L’ateismo umanistico

          Si fonda sulla proclamazione dell’autonomia radicale dell’uomo, della sua assoluta libertà fuori da ogni condizionamento. E il grande Condizionatore sarebbe Dio. Più recente di quello scientifico, è sorto nei secoli XIX e XX ed è tuttora vivissimo. Il dilemma di fondo è: o Dio o l’uomo, o la grandezza di Dio o la grandezza dell’uomo. Dio, in breve, è il grande Concorrente dell’uomo. Il quale vuole riappropriarsi della pienezza della sua libertà e dignità a costo di eliminare Dio.Feurbach, il filosofo ispiratore di Marx, affermava. “Solo un uomo povero ha un Dio ricco… Bisogna dirigere e orientare sull’uomo la capacità di adorazione e di culto del cuore dell’uomo. L’uomo è il Dio dell’uomo”.Proseguendo in questa logica si afferma a tutt’oggi che Dio è una creazione dell’uomo e non viceversa. Dio è insomma una proiezione dell’uomo che aliena in lui i valori di libertà e grandezza esclusivi dell’uomo.
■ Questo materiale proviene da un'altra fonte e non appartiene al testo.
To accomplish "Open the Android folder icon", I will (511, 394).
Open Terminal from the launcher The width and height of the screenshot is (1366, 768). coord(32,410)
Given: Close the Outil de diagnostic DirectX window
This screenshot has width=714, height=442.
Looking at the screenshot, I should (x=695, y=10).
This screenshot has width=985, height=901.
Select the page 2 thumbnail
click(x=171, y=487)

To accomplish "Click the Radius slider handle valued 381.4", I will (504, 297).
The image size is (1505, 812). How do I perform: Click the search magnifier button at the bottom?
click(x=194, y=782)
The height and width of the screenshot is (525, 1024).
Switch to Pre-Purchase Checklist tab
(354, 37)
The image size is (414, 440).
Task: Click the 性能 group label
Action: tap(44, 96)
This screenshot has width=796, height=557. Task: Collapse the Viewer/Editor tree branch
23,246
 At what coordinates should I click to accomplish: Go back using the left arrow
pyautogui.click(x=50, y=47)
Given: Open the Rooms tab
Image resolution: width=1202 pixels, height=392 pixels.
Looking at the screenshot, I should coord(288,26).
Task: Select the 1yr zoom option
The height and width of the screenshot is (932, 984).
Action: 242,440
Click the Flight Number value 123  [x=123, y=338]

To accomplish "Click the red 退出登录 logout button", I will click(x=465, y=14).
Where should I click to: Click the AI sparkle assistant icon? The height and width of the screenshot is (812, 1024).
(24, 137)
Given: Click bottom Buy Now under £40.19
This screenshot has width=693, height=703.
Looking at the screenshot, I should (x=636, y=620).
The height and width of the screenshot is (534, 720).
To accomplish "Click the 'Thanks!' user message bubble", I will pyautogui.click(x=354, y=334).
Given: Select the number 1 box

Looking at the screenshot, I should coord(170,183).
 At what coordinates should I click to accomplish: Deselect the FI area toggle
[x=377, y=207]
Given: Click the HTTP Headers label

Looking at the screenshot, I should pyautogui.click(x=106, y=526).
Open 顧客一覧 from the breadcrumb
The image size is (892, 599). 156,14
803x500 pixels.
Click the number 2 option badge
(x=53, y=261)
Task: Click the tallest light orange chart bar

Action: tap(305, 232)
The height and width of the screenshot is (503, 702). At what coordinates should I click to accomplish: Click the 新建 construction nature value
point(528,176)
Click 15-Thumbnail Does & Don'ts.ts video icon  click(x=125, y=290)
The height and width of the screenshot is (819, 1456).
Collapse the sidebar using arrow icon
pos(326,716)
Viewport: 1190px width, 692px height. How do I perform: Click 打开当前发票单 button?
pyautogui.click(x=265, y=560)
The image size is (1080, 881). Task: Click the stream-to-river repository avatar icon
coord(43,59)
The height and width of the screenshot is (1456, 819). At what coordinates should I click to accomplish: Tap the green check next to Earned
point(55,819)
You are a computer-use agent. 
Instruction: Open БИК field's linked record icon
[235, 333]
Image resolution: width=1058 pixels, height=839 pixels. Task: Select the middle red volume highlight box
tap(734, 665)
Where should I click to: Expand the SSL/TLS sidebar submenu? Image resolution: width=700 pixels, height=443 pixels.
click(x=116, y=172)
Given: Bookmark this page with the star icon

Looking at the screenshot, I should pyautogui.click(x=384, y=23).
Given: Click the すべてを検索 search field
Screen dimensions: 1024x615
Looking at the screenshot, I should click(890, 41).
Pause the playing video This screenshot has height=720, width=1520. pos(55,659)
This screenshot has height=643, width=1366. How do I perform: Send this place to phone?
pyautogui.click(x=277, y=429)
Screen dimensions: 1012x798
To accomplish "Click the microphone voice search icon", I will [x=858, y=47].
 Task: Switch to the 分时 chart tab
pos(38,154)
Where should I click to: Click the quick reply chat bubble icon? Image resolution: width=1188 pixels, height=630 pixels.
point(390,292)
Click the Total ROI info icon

I ‘maestri del sospetto’: Marx, Freud, Nietszche

          Marx. Lancia i suoi appelli al proletariato perché si liberi dalle sue alienazioni. La religione è una sovrastruttura dell’economia, ‘oppio dei popoli’, perché è la giustificazione ideologica del predominio della classe borghese. Lenin e Stalin hanno tradotto in tragiche realtà politiche le affermazioni di Marx e l’URSS è diventata la grande scuola internazionale dell’ateismo del sec. XX. La caduta del Muro di Berlino nel 1989 ha segnato il ricupero delle libertà, compresa quella religiosa, sia pure con limiti. Ma l’homo sovieticus, cresciuto alla scuola dell’ateismo, si è rivelato un fallimento. Non bisogna dimenticare che le lotte operaie hanno contribuito a una certa liberazione della classe operaia. Ma anche che il comunismo ha delle grosse responsabilità storiche di violenza, oppressione e negazione dei diritti dell’uomo.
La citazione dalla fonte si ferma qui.